Part of the pleasure of railway travel is its perfect pace. The right train journey is just fast enough to avoid the tiresome longueur of a car or bus trip but not so rapid, like air travel, as to miss what’s happening outside your window. That however is under threat. High-speed trains remove much of this pleasure. They are too functional, with service that often mirrors the worst aspects of air travel – such as security checks at station – and their very speed removes part of the pleasure of watching the world go by slowly enough to enjoy imagining who lives in that little cottage or why those cows are all grouped together at the far end of that field.
Another barrier to enjoyment is the bureaucracy of crossing borders. Despite more than a half-century of European federation and integration, going across a frontier can be as difficult as it was to get across the Iron Curtain before 1989. Trains seem to be the subject of far more intrusive checks at borders and, moreover, the failure to standardise technologies means that very often there are long delays at crossings while locomotives are changed.

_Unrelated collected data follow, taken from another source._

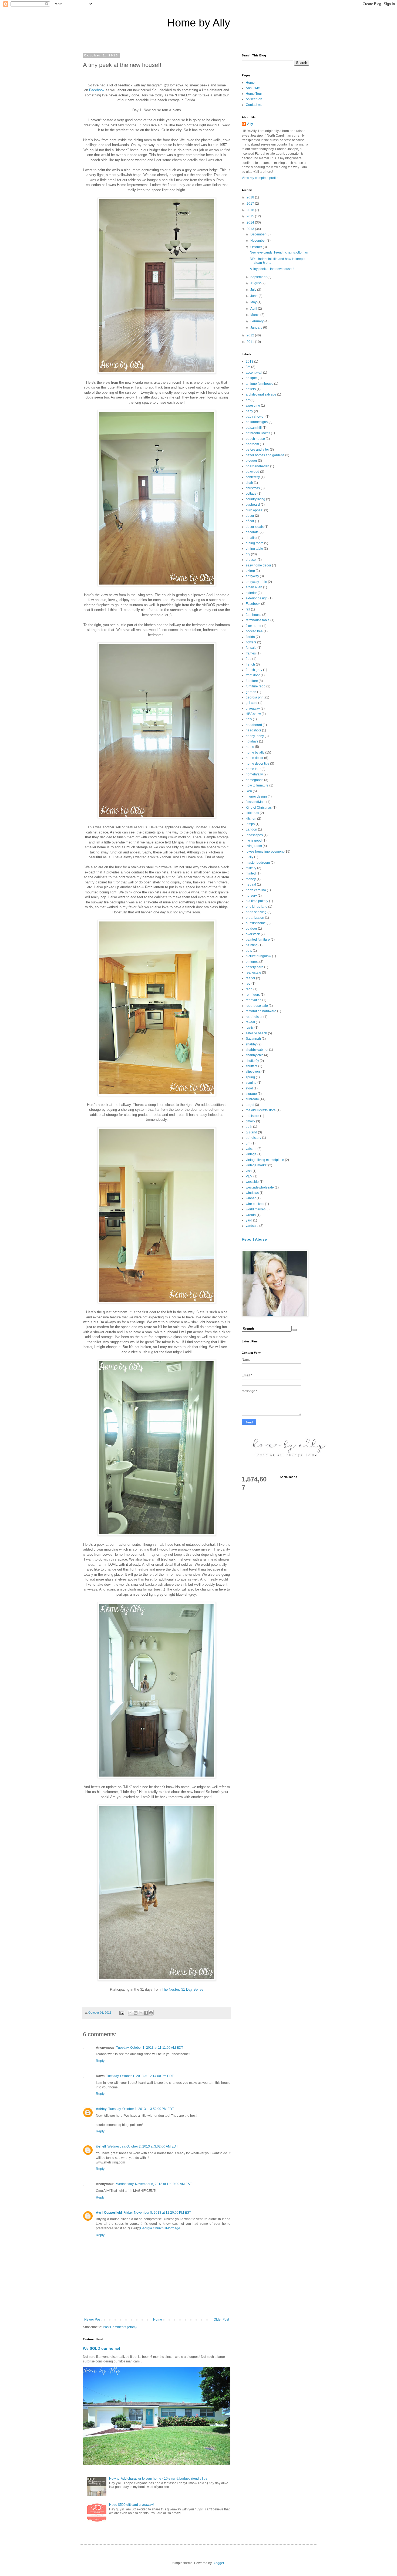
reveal (250, 1022)
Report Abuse (254, 1239)
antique (251, 378)
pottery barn (254, 967)
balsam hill (254, 428)
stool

There is, though, good news. Quite wonderfully, night trains are coming back. They were almost wiped out in the rationalisations and cutbacks of the first two decades of this century but now new possibilities are opening up across Europe. For example, a night service between Paris and Vienna has just been reintroduced. This, of course, used to be the western leg of the Orient Express but it was killed off by a combination of high-speed trains running between Paris and Strasbourg and low-cost airlines. I travelled on the route just before it was scrapped in 2009 and it was a sad experience, offering the worst ever white-bread plastic sandwich as catering.
Now the Austrian rail operator ÖBB has relaunched the service under its NightJet brand and the trip is deliberately timed out of Paris to enable travellers to enjoy a dinner while the train trundles along the Marne Valley. This is part of a trend of new overnight services across Europe including Amsterdam-Zurich and Malmo-Berlin – romantic train rides that are still available to the discerning traveller. And hopefully, customs officers will refrain from waking up sleeping passengers at the frontiers.
Three incredible long-journey train trips
Trans-Siberian from Vladivostok to Moscow
My favourite journey may be a rather obvious one as it is the longest single train ride in the world. Travel westwards on the 5,750-mile Trans-Siberian from Vladivostok to Moscow, taking a six-and-a-half day journey and hopping off at two or three of the intermediate stops. Fewer tourists do this journey in a westerly direction and the first two days take one through absolutely barren land, the absence of habitation outside the carriage window impressing on one the sheer scale of the world in which we live.
Most of the food on the train is basic but the borscht is excellent. There is a premium service, the Rossya, running every other day and offering a slightly improved level of comfort which is more expensive, but in reality the ordinary service trains carrying Russians going about their daily business are more fun. The locals are always delighted to meet foreigners and keen to share their food and chat. Or if nothing else, the samovar at the end of each carriage is always available to make up one of the endless varieties of Pot Noodle on sale at every station – and tea, of course. The pace of the train is perfect, never running faster than 60mph, and stopping often enough to allow people to stretch their legs and buy provisions from the station stalls. And if travelling in winter, the best time because of the snowy landscape, do not fear the Siberian cold. The trains are if anything overheated, and the locals are quick to strip off their outdoor wear, unabashed about wandering around all day in pyjama bottoms and slippers.
America on an Amtrak
In contrast, the journey around America on an Amtrak train is very much a tourist experience, taken almost solely by retired folk and aviophobes. Nevertheless there is no better way of touring around the nation that still, strangely, has the biggest rail network in the world: 100,000 miles surviving out of what was once a 250,000-mile system. There are trains with traditional names like the Sunset Limited between Los Angeles and New Orleans, and the California Zephyr running between Chicago and San Francisco, which connect the whole country, covering every state. They have a homely feel, with friendly staff who deliberately seat you next to strangers in the dining cars. You will meet more Americans than you would on any road trip.